The new satellite, called Vanguard, is so precise that it can measure the CO2 emissions of every power plant and factory. This will provide governments and companies with a wealth of information on how to reduce emissions.
Vanguard launched last weekend from the Vandenberg space station in California on a SpaceX Falcon rocket. The new satellite is now orbiting the Earth and will be able to measure CO2 emissions with an unprecedented accuracy of 25 meters. This allows individual sources such as coal-fired power plants, cement plants, steel mills or chemical companies to be identified.
GHGSat, the Canadian company behind the satellite, is not the first attempt. It has already launched similar satellites to map global methane emissions with unprecedented resolution.
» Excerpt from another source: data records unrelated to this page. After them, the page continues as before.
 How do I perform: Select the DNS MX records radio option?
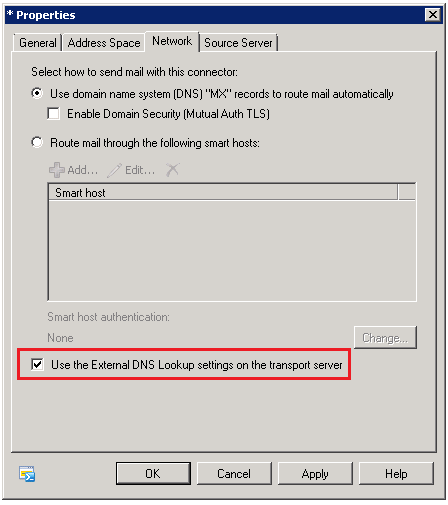37,93

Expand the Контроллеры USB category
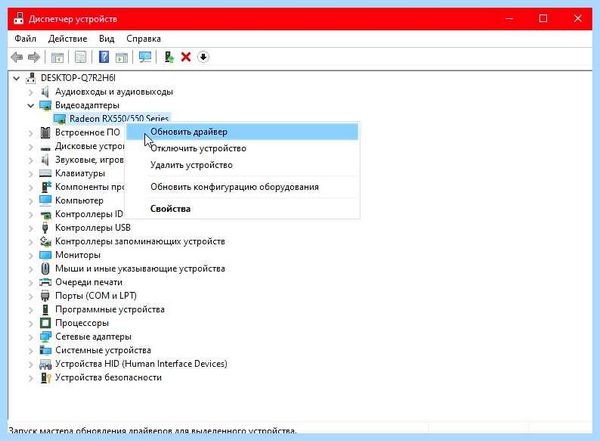point(31,228)
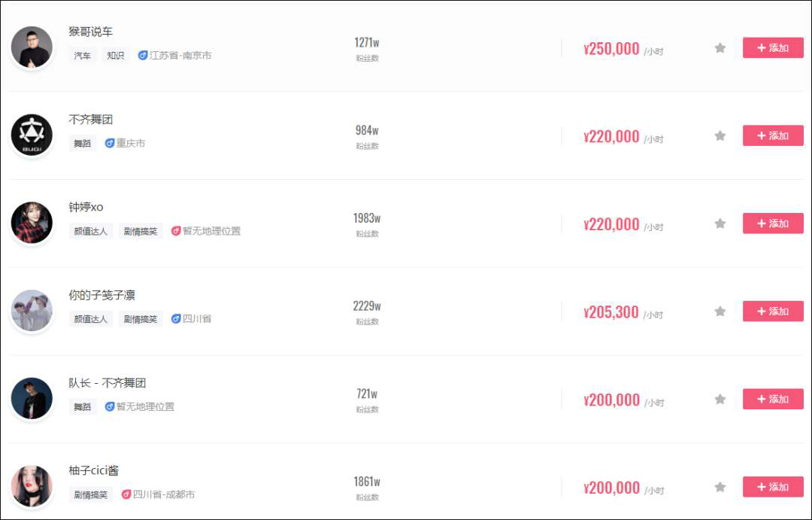812x520 pixels.
Task: Click the 舞蹈 tag under 不齐舞团
Action: pos(82,143)
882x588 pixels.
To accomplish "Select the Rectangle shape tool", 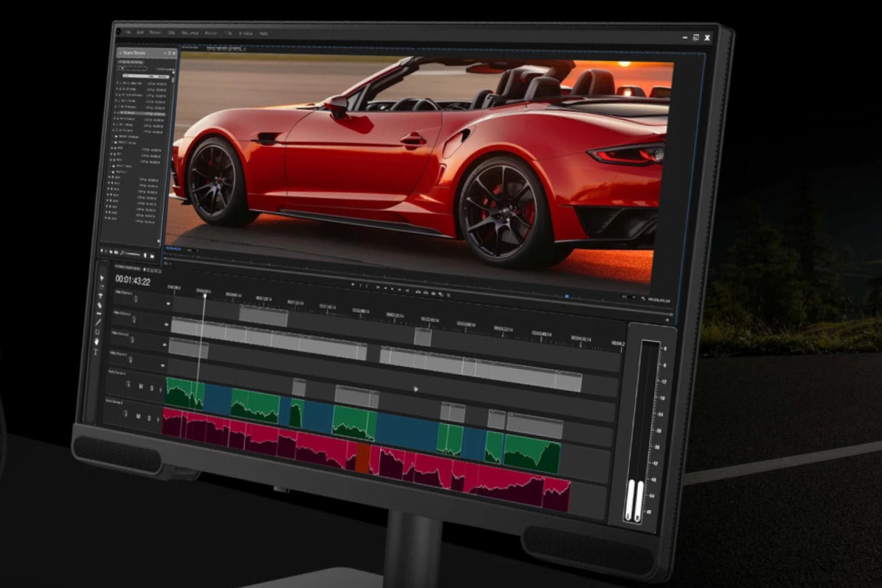I will click(98, 331).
“Our high-resolution satellites have put methane, ‘the forgotten greenhouse gas’, back at the top of the climate agenda,” says Stéphane Germain, CEO of GHGSat. “Our goal now is to take this experience and restart the carbon debate.” “As regulators, investors and the public increasingly hold companies accountable for direct and indirect emissions, it is clear that better carbon data is needed. “
The satellite data will provide a wealth of information for scientists and enable companies themselves to reduce their emissions and improve their environmental reporting. The satellite will also give authorities a new tool to map emissions on their territory and bring big polluters to justice.